Özledim sanacaksın...
İlgisi yok.
Elbette iki iyi arkadaş olmayacaktık.
Ama iyi hatırlıyorum ben seni hep. Hep demeyeyim, genelde. Çok kızıp, durulduktan sonra mesela. Bazen sinirleniyorum çünkü. Acayip haller içinde oluyorsun diyorum, anlam da veremiyorum ki. Mesela... Neden üzülüyorsun beni gördüğüne? Ya da şöyle sorayım: Neden sonradan, üzüldüğünü söyleme ihtiyacı hissediyorsun? Hayır üzülmüyorsun çünkü, biliyorum. Ben de üzülmüyorum.
Nasıl üzülebilirim ki?
Tek başıma güneyden inerken bir gün geliyor aklıma. Midemde kelebeklerin uçtuğunu tespit ettiğim gün. Hissediyordum onları, beni öptüğünü hatırlayınca hissediyordum, oradaydılar işte. Manzarada, bankta oradaydılar. Sonra Ortaköy sahilden geçiyorum, aptallığımı hatırlayıp gülümsüyorum. Bebek'te kapanan (kim bilir kaç kere kapanan veya el değiştiren) restoranın önünden geçiyorum, aptallığını hatırlayıp gülümsüyorum. O gün ben bir peçete almıştım ordan. Kız çocuğu gibi, koleksiyon yapan. Bir şey düşünmemiştim, gayri ihtiyari bir hareketti. Sonra başka bir şeyler daha topladım ordan burdan; liseli kız gibi. Sinema bileti, akbil fişi, bilmemne (aşk hiç biter mi?)
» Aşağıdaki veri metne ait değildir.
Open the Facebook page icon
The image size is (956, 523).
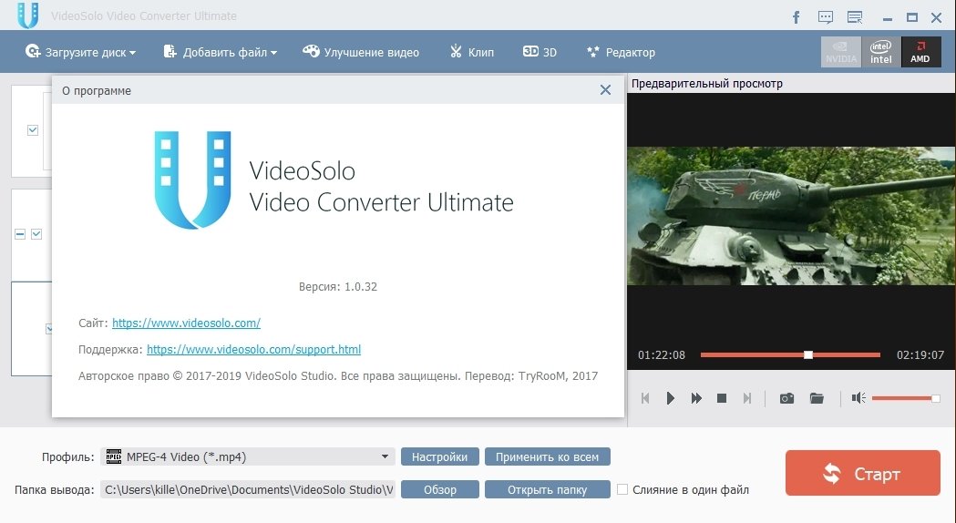pyautogui.click(x=796, y=16)
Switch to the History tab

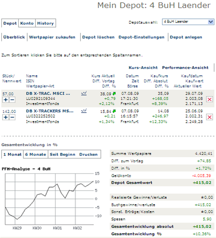(45, 23)
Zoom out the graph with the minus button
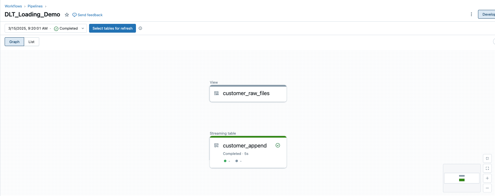The height and width of the screenshot is (196, 495). coord(487,188)
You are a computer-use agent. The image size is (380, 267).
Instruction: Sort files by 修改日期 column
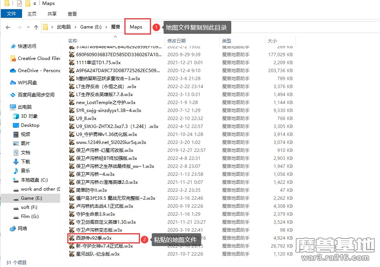click(176, 41)
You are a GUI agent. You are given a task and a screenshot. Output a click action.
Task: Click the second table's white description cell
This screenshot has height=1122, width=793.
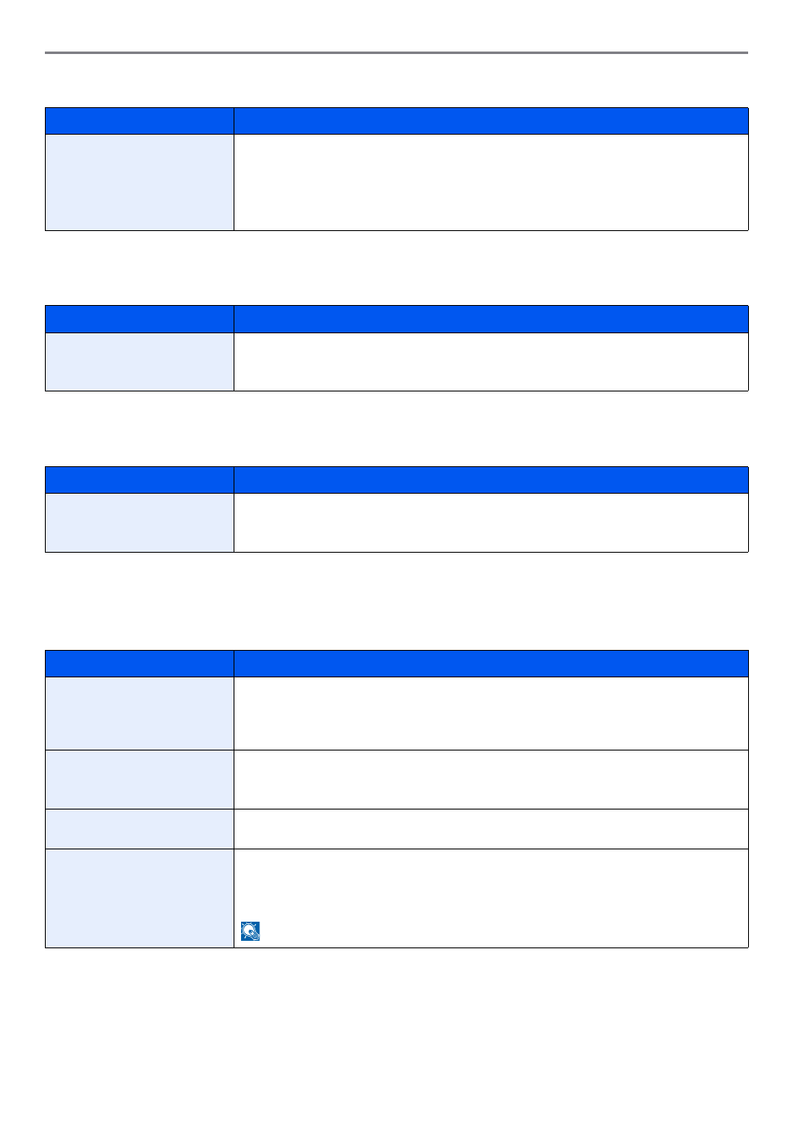(491, 362)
Sonra sen korkmuştun. Onları görünce korkmuştun benden. (Benden mi?) Sevgimden.
"Öyle sınırsız, öyle derin, öyle çok severim ki korkarsın..." Üstüme yok çünkü, sevgimle korkutmakta. Bak, korkuttuklarımı topluyorum şimdi de ordan burdan, son anlarını yaşayan bir yaşlı kadın gibi.
Seni düşünmek beni gençleştiriyor. 19 yaşındayım, hep 19 yaşındayım ve beni hep böyle hatırlayayım istiyorum.
Artık senden yaşlıyım sevgili. Oysa o zaman çok büyüktün.
Yıldönümümüz kutlu olsun.
(01-04 Aralık 2010, İstanbul)
2 yazmadan duramayan var!:
Ah Bellatrix, böyle yapıyosun, yazıyosun, yazık bana okudukça, kendimi buldukça! bu yorumumu yayınla diye değil, aşağıdakini oku diye gönderiyorum :)
Sevgiler
http://kultursokellasi.blogspot.com/2010/09/ani-kutulari.html
:)
Yazımın arası:
"Ben o anıları sana verdim. Sense bana geri verdin, çünkü bakamazdın onlara, çünkü bakmaktan korkardın, çünkü başkası görse (mazallah, başkası görse) utanırdın o biçim.
Ben aldım o defteri. Sakladım, ayrılana kadar. Sonra sana verdim. Artık umurumda değildi.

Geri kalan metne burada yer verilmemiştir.